#### Stored items:
•••••
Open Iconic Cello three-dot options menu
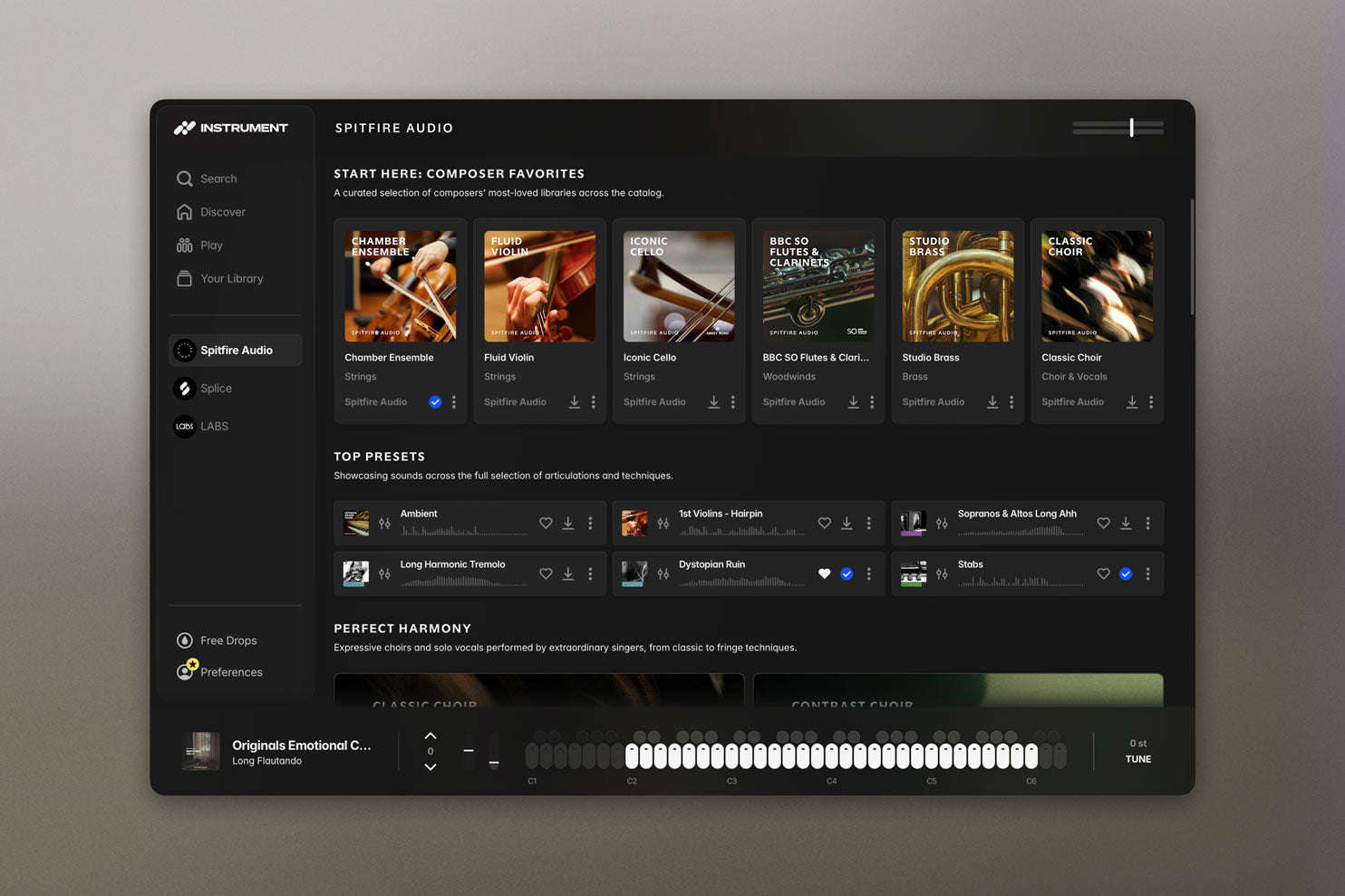The height and width of the screenshot is (896, 1345). 733,401

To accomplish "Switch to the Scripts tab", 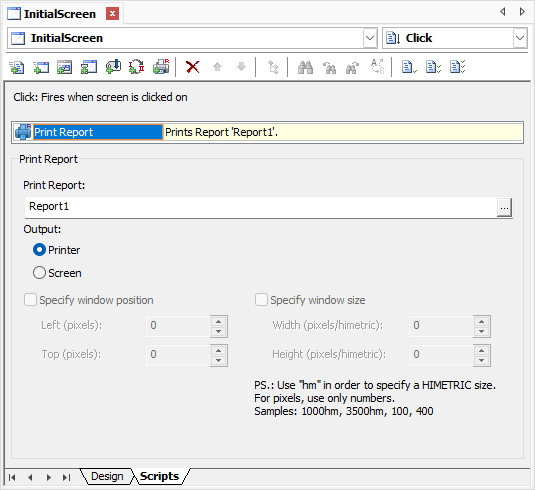I will pos(159,476).
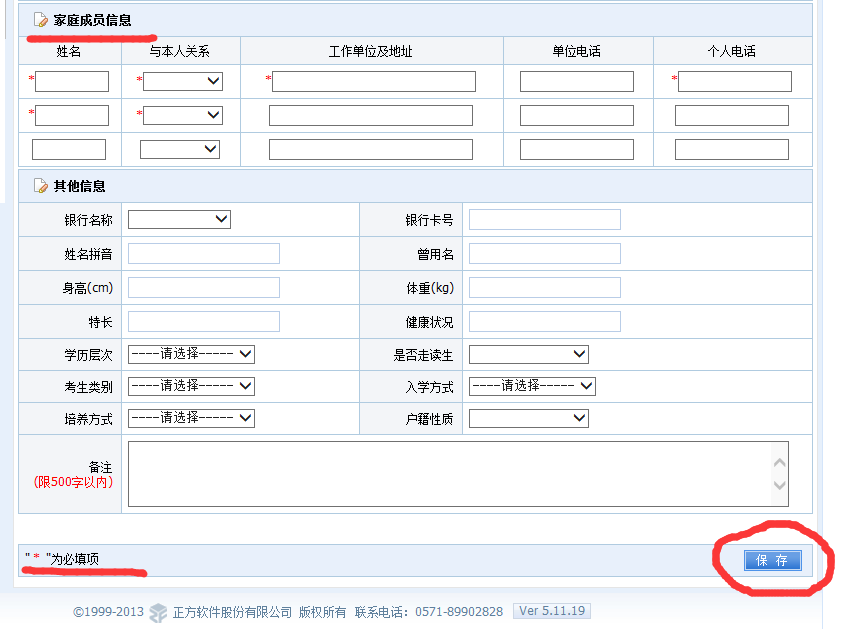This screenshot has width=852, height=629.
Task: Click the Ver 5.11.19 version label
Action: [551, 611]
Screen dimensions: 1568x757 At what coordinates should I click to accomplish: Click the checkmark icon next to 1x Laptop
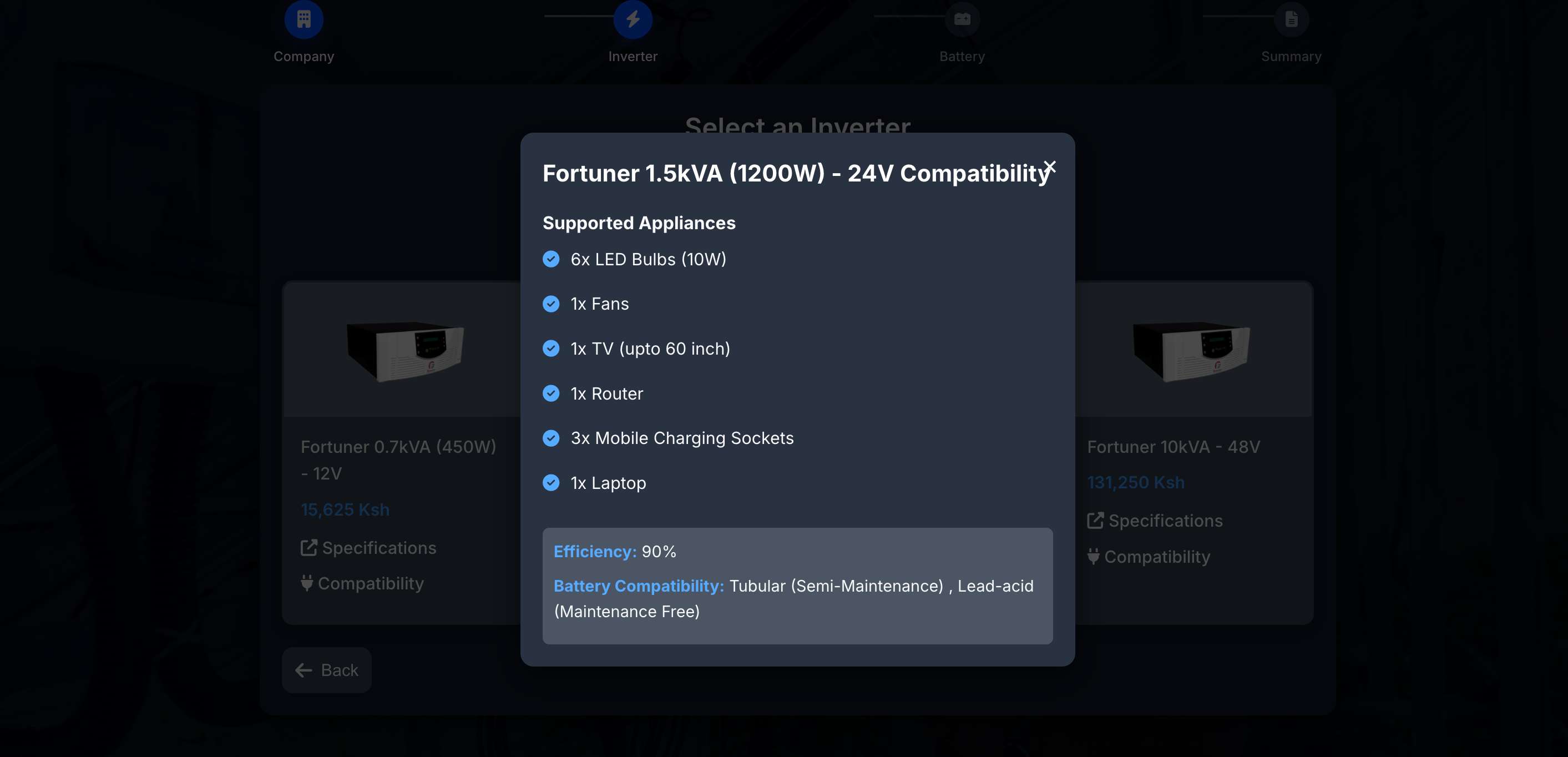tap(551, 483)
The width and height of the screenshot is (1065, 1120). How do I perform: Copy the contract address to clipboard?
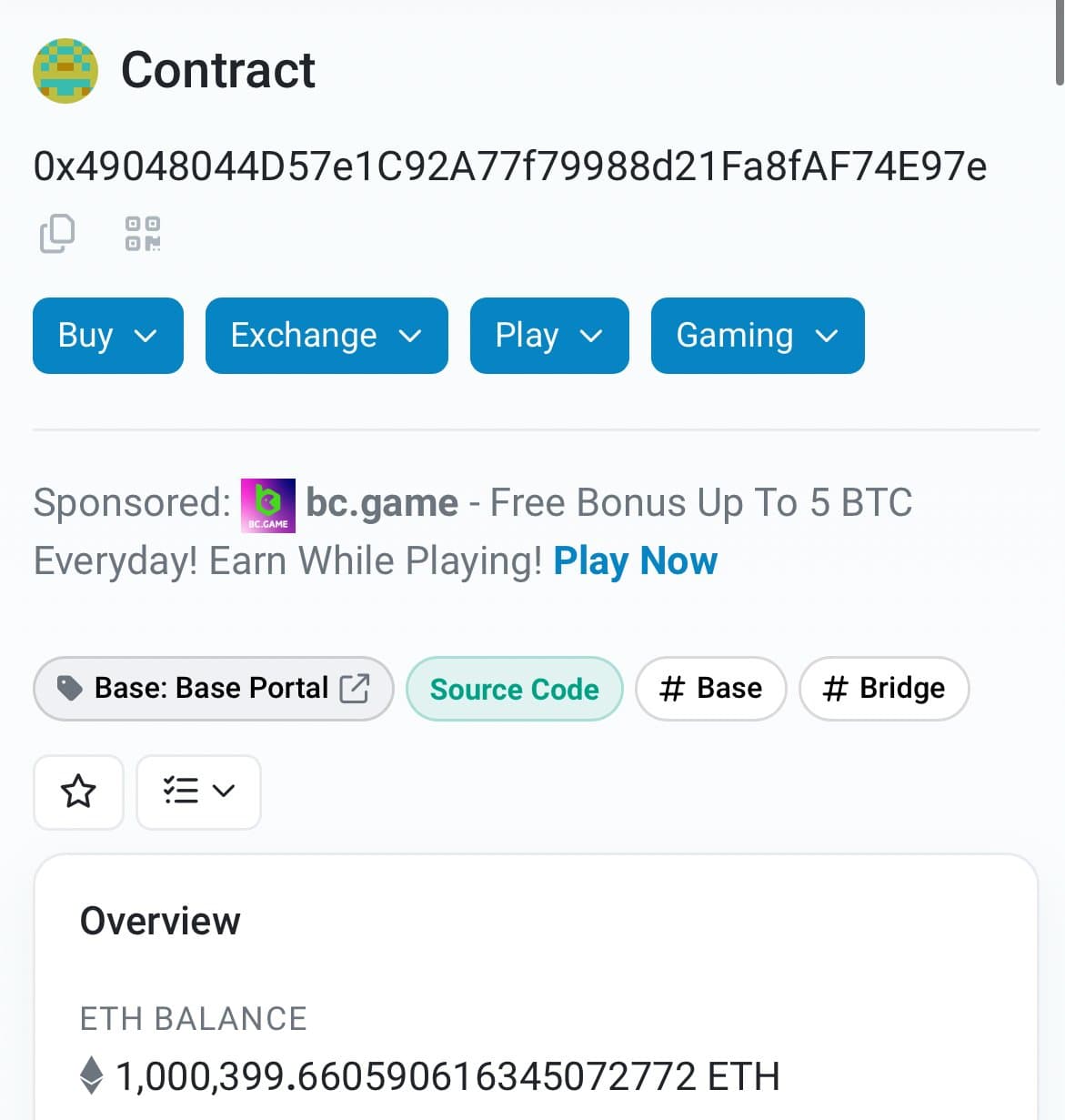point(57,233)
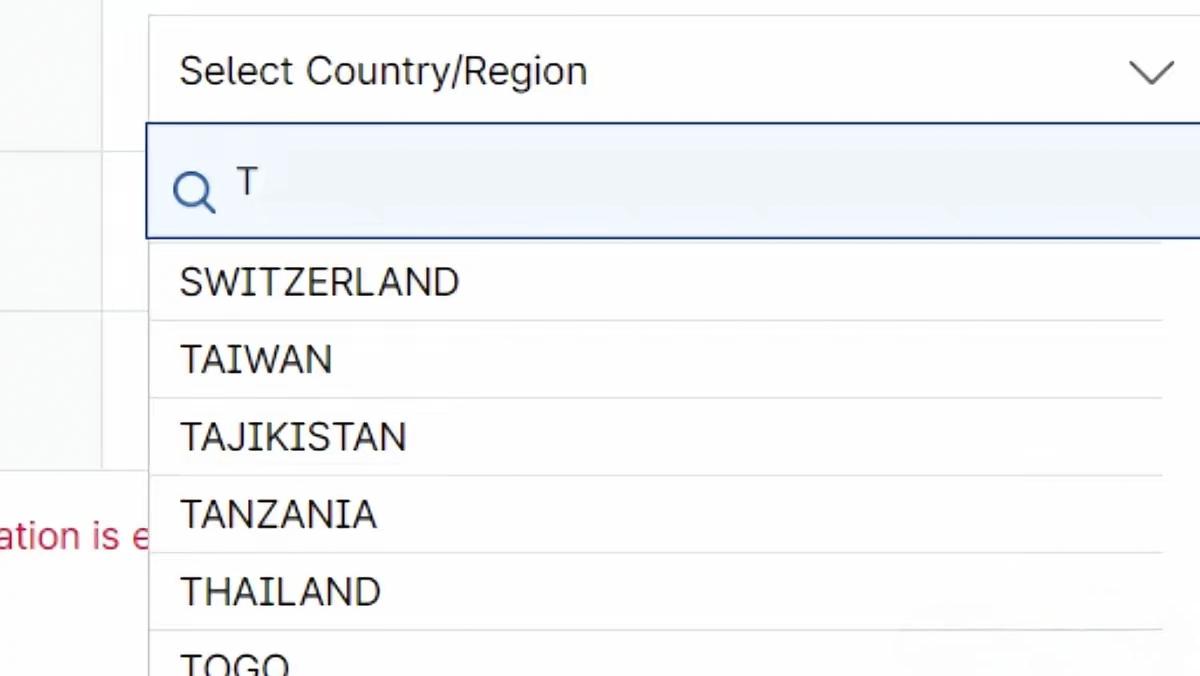Click the "Select Country/Region" placeholder text
The image size is (1200, 676).
tap(383, 72)
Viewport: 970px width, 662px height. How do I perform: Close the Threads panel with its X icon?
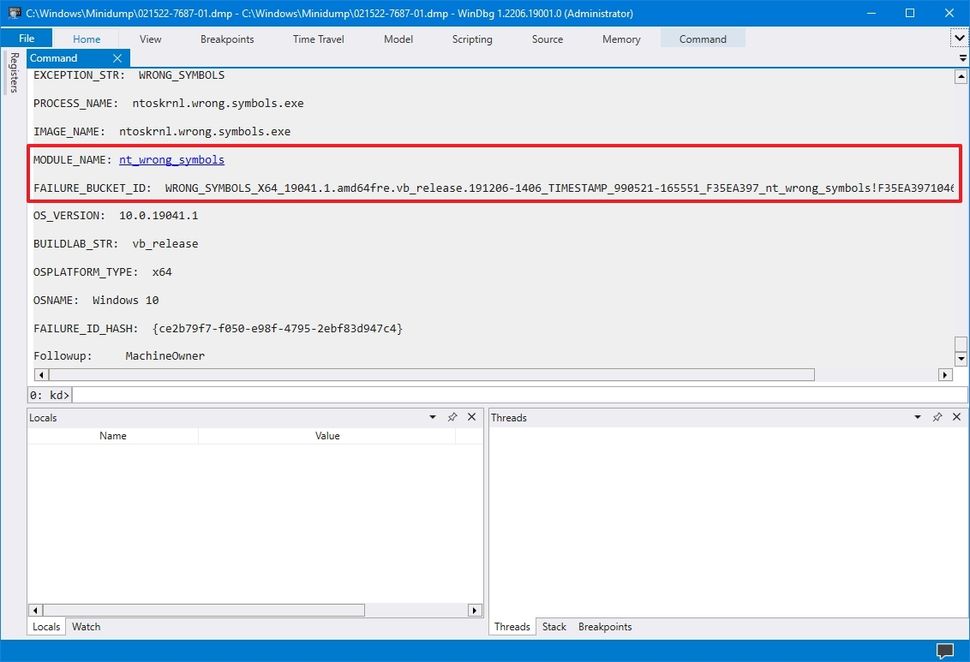coord(956,417)
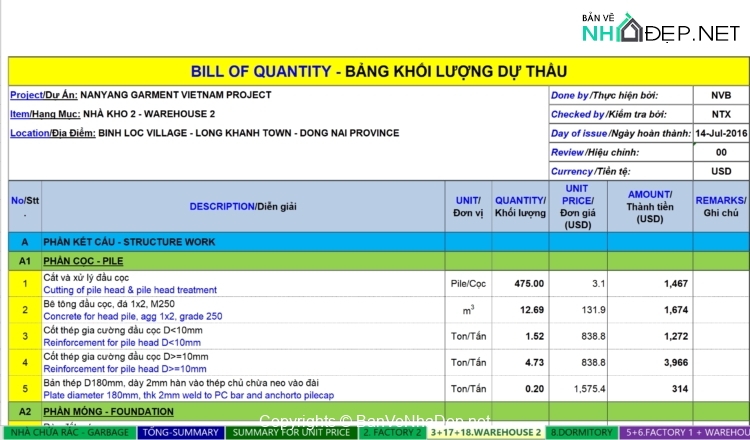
•••••
#### What you should do:
Exclude the pictures and write out exactly the lines from the one holding "Screen dimensions: 1568x757" through the end of the entries, inclusive, and only those.

#### Result of the task:
Screen dimensions: 1568x757 At what coordinates should I click to accomplish: Click the checkmark icon next to 1x Laptop
tap(551, 483)
The width and height of the screenshot is (1065, 1120). How do I perform: Copy the contract address to clipboard?
point(57,233)
Click the "Select Country/Region" placeholder text
The image size is (1200, 676).
tap(383, 72)
Viewport: 970px width, 662px height. How do I perform: Close the Threads panel with its X icon?
coord(956,417)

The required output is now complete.